#AskCanadianSikhs is part of a growing movement to turn the page toward a brighter, more inclusive future

    1 of 2 2 of 2

      Many Canadian Sikhs are fed up with the way their community has been tarnished in the mainstream media ever since Justin Trudeau visited India last month.

      Writing on the Canadaland website, Jaskaran Sandhu of the World Sikh Organization stated that more than 150 articles have appeared on major news websites focusing on Sikh radicalism and extremism. 

      "It is as if journalists and self-proclaimed Sikh 'experts' who pontificate about alleged radicalism in the Sikh community are stuck in a time warp," Sandhu wrote. "The one-dimensional story of the Canadian Sikh, with a predictable Ujjal Dosanjh quote sprinkled in, is just too easy and tempting."

      But unlike in the 1980s, when Sikhs didn't respond in the mainstream media in any significant way, this time there's been a vigorous reaction from well-educated younger members of the community.

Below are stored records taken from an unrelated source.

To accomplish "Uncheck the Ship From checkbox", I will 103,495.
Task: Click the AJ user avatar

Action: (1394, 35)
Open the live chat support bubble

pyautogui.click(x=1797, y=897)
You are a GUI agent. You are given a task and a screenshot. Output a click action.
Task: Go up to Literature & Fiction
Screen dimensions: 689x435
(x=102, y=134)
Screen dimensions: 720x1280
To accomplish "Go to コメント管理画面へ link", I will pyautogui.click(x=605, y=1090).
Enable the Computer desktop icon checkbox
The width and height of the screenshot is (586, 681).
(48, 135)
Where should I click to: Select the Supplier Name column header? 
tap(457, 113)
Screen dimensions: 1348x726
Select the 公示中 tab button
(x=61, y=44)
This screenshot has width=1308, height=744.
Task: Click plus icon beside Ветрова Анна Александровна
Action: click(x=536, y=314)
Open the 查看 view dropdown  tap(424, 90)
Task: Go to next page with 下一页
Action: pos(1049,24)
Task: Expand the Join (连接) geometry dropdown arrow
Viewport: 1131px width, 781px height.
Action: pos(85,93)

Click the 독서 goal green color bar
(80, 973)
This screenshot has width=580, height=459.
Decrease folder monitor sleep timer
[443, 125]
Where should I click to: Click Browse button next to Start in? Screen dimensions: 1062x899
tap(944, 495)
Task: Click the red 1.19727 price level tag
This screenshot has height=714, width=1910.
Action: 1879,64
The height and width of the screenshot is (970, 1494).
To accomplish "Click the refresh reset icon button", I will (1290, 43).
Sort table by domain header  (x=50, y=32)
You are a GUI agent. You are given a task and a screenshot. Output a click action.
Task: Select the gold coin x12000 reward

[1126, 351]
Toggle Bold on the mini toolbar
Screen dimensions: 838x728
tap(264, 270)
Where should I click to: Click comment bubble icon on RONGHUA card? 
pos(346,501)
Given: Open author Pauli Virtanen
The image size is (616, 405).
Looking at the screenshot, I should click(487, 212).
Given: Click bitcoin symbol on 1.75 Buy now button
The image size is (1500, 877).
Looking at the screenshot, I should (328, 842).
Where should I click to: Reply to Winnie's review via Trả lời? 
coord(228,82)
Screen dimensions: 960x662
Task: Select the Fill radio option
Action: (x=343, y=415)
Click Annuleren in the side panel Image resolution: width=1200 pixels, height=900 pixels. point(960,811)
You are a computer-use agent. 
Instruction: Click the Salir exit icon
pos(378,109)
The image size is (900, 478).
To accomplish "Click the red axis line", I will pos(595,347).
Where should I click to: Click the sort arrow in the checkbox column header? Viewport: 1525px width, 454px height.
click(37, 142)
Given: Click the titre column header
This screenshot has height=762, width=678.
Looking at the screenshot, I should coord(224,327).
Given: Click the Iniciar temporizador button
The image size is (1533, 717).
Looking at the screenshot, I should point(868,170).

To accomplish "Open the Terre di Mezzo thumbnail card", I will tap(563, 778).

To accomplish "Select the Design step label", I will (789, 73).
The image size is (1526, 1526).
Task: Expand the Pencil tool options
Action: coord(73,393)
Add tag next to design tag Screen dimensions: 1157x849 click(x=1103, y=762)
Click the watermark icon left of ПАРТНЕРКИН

      They're speaking out on Facebook, Twitter, and in opinion pieces unlike ever before.

      And they're sometimes using the hashtag #AskCanadianSikhs to remind media outlets of how shockingly negligent they've been in incorporating the perspectives of Sikhs in their coverage.

      A mock and often hilarious Twitter account, @TerryMilevski, takes CBC journalist Terry Milewski and others in the media to task.

      And these vocal and media-savvy Canadian Sikhs have a growing number of non-Sikh allies.

      Veteran journalist Andrew Mitrovica has compared NDP Leader Jagmeet Singh to baseball star Jackie Robinson, who faced tremendous abuse when he broke the colour barrier.

      "In the meantime, a gaggle of petty Canadian pundits and television hosts is busy trying to define Singh by the turn he wears, not the passport he carries," Mitrovica declared in one article.

      The National Observer's Sandy Garossino, Metro's Vicky Mochama, and bloggers like Sidney resident Dock Currie are speaking out forcefully against the national media coverage.

      This week, I've had more notifications on my Twitter feed than I can recall ever seeing in the past.

      Many were from Sikhs who were sharing or commenting on an article I wrote about the national media's one-dimensional coverage of Jagmeet Singh.

      Many other notifications were slamming Milewski. 

      One that stood out to me questioned why the media doesn't ask Bloc Québécois politicians to publicly disavow the actions of the FLQ in 1970, yet they're quite comfortable asking this of Jagmeet Singh with regard to an airline bombing that occurred when he was six years old.

      To me, there's a Dylan-esque mood in the land, which is represented in the following verse in his landmark song "The Times They Are A-Changin' ":

      Come writers and critics
      Who prophesize with your pen
      And keep your eyes wide
      The chance won't come again
      And don't speak too soon
      For the wheel's still in spin
      And there's no tellin' who
      That it's namin'.
      For the loser now
      Will be later to win
      For the times they are a-changin' 

      I feel we're witnessing a watershed moment in the assertion of Sikh identity in Canada.

      It's modern. It's smart. It's sophisticated. And to anyone paying attention, it's clear that Sikhs are not going to quietly put up with the reductionist stereotyping that their parents and grandparents endured from the media in bygone eras.

      This is worth acknowledging and celebrating as we approach the annual Vaisakhi parades across the country next month, when the Sikh community puts its generosity on display for everyone to see.